GIVEN EXERCISE:
Count the lines in the listing below that contain the string "Switch", treating uppercase and lowercase as different, and give only the number.
— Start EXTRACTED ENTRIES —
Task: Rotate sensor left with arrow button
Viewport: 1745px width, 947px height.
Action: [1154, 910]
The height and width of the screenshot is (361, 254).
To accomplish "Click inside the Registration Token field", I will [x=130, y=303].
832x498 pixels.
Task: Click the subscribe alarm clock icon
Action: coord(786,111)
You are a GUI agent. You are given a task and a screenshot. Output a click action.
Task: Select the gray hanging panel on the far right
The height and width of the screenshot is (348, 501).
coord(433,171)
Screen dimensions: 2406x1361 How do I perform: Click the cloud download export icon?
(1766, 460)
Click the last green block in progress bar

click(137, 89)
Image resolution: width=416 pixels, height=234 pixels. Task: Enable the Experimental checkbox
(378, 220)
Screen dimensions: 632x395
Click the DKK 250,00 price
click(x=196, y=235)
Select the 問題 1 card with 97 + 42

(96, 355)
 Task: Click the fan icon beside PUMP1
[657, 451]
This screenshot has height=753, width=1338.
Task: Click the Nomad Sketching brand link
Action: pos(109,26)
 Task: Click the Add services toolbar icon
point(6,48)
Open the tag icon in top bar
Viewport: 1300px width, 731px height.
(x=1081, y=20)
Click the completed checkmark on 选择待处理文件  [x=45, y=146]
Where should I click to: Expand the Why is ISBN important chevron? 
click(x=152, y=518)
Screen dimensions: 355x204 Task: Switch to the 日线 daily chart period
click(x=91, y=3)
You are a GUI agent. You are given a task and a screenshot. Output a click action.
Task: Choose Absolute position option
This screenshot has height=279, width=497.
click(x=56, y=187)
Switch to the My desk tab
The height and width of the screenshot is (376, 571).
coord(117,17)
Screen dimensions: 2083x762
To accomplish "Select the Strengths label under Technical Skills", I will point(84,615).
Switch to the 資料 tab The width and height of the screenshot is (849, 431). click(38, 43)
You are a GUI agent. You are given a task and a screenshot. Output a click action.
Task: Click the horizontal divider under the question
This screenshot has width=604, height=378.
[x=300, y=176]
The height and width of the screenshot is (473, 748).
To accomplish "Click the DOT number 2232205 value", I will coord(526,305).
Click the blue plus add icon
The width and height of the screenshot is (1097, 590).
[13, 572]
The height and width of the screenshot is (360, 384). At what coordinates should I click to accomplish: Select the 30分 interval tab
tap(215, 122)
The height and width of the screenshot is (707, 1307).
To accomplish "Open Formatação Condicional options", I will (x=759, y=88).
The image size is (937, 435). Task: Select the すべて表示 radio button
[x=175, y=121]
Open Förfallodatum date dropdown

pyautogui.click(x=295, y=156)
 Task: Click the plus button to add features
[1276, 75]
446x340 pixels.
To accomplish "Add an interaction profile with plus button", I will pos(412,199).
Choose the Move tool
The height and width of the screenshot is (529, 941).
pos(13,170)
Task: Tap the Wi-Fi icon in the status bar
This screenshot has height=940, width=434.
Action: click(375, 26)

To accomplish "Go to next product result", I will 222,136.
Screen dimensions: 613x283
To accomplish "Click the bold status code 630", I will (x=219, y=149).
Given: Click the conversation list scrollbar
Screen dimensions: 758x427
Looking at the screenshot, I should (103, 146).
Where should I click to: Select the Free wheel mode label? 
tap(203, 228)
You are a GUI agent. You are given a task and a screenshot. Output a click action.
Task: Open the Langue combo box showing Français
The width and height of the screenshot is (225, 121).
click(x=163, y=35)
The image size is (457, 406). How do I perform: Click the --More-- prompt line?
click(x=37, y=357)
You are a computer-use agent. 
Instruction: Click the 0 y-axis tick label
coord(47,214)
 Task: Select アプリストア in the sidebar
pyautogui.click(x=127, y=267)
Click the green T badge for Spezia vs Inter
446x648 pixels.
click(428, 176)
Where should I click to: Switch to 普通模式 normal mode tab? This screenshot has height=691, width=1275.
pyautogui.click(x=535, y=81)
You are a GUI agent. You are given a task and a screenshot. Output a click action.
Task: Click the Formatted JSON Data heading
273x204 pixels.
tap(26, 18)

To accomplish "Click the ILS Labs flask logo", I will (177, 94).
— End EXTRACTED ENTRIES —
WRITTEN REPLY:
4